Other deviations that the estate of the prominently credited, recently-deceased Alexander Conan Doyle apparently permitted screenwriter Betram Millhauser (who later worked on five films in Universal’s Holmes series) to make included providing Sherlock a mildly annoying young Canadian ward named Billy and largely sidelining Dr. Watson (played splendidly if briefly by Reginald Owen, who would graduate to Holmes in 1933’s Poverty Row version of “A Study in Scarlet”).

Brook’s pistol-packing Sherlock may not be strictly according to Doyle, but this 69-minute adventure, which has been out of circulation for years, builds to a rousing (if wildly improbable) climax. MoMA has no repeats scheduled, but many of their restorations have turned up at the TCM Classic Film Festival (which has not yet announced its full schedule for this year). Fox is listed as collaborating with MoMA on this restoration, so perhaps they still retain (or will be wiling to negotiate) the rights necessary to put this classic out on video in this gorgeous new video transfer taken from a pristine 35mm nitrate print.

MoMA’s busy Dave Kehr, who curated “Save and Project,” also wrangled the Republic series and introduced Andrea Kalas, head of Paramount’s archives, who presented “That Brennan Girl.” It certainly lived up to MoMA’s promises about this “unaccountably overlooked” film, the final work of the underrated director Alfred Santell (whose masterful but sadly orphaned “Winterset” [RKO, 1936] could also use restoration).

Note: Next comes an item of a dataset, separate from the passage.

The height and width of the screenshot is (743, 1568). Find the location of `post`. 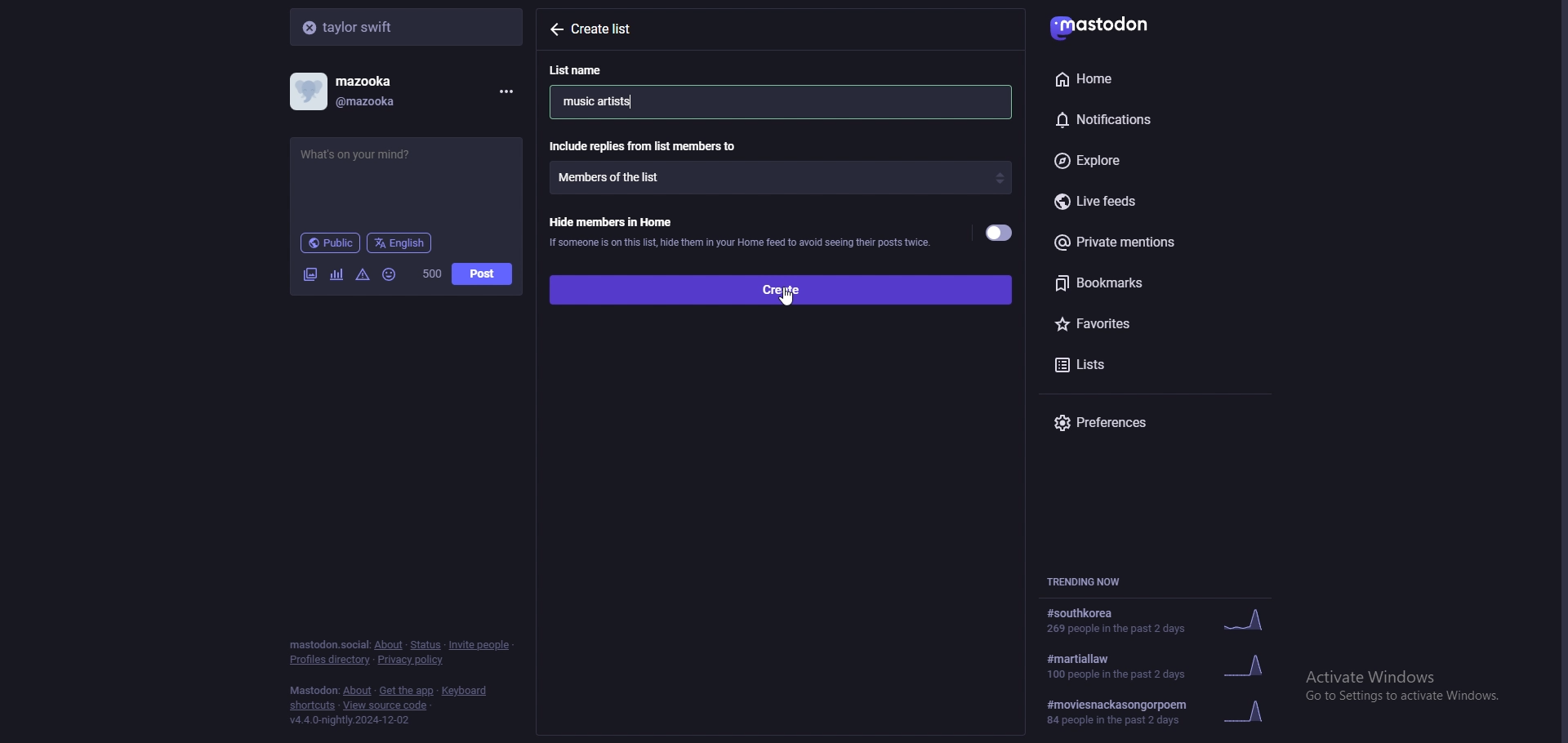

For the first two-thirds at least, this story by former star reporter Adela Rogers St. John (a regular guest on “The Merv Griffin Show” as an old lady in the ’70s) goes against the Hollywood grain, daring the audience to sympathize with the character played by Paramount ingenue Mona Freeman —  a young San Francisco woman who picks up lots of bad habits from her hard-bitten divorcee mom (British actress June Duprez, the beautiful female lead of Korda’s “Thief of Bagdad,” who was only eight years older than Freeman).

A fleeting wartime romance leaves Freeman a widowed mother who can’t quite give up her love of nightlife, especially after the older man (James Dunn in one of his final screen appearances, though this Oscar winner continued to work regularly on TV up until his death in 1967) who befriends her is sent off to prison.

Before a more conventionally redemptive climax that may have been dictated by the studio, “That Brennan Girl” tackles its frequently sordid milieu with more honesty than you’d see in most Hollywood films of this era. Extensive location shooting adds to the verisimilitude, and the evocative score is by George Antheil (best known these days as the collaborator with Hedy Lamarr on the frequency-hopping technology that cellphones use). It’s very much worthy of reevaluation, and if you’re in the New York City area, MoMA will be offering repeats on Feb. 9 and Feb. 15, both at 5 p.m.

Republic reissued “That Brennan Girl” in 1951 in a re-edited version called “Tough Girl” and it ran frequently on TV (it’s unclear in which version or versions) between 1955 and around 1970. (“Suds up to here” was Howard Thompson’s entire capsule review in the New York Times, which seems wildly unfair). “That Brennan Girl” has circulated on the public-domain market since the ’70s, but hopefully Olive Films will offer it among its ongoing series of Republic restorations on DVD and Blu-ray.

The first part of the tantalizing, 30-film “Republic Rediscovered” (I’m unfamiliar with many of the tiles, though I have run across listings for many of them in my ongoing movies on TV project) runs through Feb. 15 and continues from Aug. 9 to 23.

Scorsese himself will be introducing John Auer’s “The City That Never Sleeps” tomorrow (Feb. 3) at 7 p.m. The full schedule is here. [http://press.moma.org/wp-content/files_mf/republicrediscovered_screeningschedule82.pdf]. And if that’s not sufficiently tempting, get a load of this mouth-watering trailer:

I’ve never been entirely comfortable with the label of cinephile, but this sure looks like the cinephile event of the year to me.